-------- Available data --------

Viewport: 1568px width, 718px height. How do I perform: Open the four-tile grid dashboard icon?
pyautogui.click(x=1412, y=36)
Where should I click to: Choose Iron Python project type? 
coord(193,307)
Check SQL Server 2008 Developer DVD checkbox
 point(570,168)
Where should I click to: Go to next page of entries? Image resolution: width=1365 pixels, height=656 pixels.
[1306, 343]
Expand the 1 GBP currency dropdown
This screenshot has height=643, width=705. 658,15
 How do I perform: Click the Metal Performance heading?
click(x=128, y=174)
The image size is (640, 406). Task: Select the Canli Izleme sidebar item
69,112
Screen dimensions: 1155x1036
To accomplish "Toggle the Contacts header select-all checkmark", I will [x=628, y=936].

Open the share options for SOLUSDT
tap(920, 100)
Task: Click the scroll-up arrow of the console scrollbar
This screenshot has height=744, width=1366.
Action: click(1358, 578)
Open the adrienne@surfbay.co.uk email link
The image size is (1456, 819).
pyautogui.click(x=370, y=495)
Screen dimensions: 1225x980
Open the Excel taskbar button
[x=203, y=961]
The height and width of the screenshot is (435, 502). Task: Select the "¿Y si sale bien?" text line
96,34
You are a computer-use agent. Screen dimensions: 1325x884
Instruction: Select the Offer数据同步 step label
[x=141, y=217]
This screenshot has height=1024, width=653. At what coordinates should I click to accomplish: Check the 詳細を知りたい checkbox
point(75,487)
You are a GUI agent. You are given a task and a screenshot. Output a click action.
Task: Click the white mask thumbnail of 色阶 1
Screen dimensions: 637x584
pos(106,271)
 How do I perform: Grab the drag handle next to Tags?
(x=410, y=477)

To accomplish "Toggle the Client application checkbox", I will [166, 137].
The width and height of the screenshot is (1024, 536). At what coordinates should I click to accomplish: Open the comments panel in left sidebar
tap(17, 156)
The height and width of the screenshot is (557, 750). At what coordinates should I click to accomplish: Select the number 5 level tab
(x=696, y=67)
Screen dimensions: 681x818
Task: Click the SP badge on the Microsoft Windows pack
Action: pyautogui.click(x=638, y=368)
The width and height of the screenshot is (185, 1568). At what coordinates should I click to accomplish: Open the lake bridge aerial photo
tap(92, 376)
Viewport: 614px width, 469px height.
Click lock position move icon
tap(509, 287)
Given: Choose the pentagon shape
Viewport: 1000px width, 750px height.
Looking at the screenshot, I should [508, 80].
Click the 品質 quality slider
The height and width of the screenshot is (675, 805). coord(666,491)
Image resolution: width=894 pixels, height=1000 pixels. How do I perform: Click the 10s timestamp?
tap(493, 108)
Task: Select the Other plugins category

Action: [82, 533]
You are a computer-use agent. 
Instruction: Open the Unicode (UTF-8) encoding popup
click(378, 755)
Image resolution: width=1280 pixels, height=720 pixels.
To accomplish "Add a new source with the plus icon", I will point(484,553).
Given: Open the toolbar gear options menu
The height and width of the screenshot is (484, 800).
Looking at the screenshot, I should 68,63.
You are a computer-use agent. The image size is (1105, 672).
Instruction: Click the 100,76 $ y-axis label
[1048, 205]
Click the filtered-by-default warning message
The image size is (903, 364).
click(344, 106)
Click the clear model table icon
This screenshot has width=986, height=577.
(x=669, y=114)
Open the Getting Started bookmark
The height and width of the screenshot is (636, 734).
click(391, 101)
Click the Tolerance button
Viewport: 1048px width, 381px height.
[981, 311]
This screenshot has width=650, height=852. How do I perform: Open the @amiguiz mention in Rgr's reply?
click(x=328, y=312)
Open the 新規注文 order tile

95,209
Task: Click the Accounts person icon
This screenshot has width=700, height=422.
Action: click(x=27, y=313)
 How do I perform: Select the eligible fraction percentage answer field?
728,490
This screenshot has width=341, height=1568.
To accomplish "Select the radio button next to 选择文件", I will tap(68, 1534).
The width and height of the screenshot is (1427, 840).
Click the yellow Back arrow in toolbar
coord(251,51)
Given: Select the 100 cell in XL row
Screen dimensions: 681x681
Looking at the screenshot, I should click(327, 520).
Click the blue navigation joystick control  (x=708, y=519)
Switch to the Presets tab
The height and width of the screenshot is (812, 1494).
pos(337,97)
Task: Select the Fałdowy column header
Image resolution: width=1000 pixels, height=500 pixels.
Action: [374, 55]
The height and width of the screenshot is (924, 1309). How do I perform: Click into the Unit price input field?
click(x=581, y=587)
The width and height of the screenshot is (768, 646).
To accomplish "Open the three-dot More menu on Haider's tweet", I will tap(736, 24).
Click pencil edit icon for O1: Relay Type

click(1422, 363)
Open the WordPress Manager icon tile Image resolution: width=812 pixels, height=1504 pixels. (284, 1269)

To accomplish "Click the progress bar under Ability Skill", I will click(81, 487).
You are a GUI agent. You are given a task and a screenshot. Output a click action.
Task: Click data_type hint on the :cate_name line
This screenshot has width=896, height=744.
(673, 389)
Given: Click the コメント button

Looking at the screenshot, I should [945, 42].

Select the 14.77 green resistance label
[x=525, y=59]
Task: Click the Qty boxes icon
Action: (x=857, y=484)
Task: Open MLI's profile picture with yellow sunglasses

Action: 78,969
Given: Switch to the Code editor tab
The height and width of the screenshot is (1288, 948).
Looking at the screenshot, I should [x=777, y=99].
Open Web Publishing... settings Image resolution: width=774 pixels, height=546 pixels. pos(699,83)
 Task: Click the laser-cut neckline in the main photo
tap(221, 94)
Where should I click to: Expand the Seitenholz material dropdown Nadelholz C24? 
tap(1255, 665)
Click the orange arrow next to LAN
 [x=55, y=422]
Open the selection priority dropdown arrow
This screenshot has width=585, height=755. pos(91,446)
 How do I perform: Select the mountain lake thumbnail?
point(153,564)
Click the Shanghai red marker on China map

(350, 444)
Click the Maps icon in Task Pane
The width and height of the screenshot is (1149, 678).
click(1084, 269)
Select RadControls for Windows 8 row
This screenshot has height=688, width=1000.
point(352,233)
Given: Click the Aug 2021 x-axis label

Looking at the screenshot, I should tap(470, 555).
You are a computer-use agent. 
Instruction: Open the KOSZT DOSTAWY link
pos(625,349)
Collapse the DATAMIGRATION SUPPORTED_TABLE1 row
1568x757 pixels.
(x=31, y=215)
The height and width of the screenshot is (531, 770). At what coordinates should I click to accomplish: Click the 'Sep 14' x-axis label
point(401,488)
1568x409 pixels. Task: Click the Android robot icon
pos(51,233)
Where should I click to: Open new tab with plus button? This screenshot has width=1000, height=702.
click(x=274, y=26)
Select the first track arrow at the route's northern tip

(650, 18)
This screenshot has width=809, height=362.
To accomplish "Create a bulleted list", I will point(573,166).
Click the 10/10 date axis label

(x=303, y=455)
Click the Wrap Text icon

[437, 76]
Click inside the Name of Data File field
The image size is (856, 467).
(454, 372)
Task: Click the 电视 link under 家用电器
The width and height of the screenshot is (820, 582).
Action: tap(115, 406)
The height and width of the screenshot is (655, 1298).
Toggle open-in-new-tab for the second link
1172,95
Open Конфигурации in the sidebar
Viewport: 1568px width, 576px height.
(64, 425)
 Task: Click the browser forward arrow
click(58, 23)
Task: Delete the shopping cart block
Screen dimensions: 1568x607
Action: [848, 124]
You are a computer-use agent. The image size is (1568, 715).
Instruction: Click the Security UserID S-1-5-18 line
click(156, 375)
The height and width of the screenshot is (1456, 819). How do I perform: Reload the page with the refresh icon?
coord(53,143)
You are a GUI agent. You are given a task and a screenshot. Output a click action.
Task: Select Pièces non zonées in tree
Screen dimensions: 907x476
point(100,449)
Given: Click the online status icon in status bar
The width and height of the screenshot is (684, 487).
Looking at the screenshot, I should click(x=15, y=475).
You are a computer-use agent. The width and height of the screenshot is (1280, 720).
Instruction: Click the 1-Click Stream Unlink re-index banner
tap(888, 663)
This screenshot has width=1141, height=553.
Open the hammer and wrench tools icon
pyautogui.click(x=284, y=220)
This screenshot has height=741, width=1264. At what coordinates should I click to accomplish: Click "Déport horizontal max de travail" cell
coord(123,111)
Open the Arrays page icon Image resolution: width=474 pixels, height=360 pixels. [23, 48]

--------

Isolate the lines above that contain the word "under" and copy them.

To accomplish "Click the progress bar under Ability Skill", I will click(81, 487).
Task: Click the 电视 link under 家用电器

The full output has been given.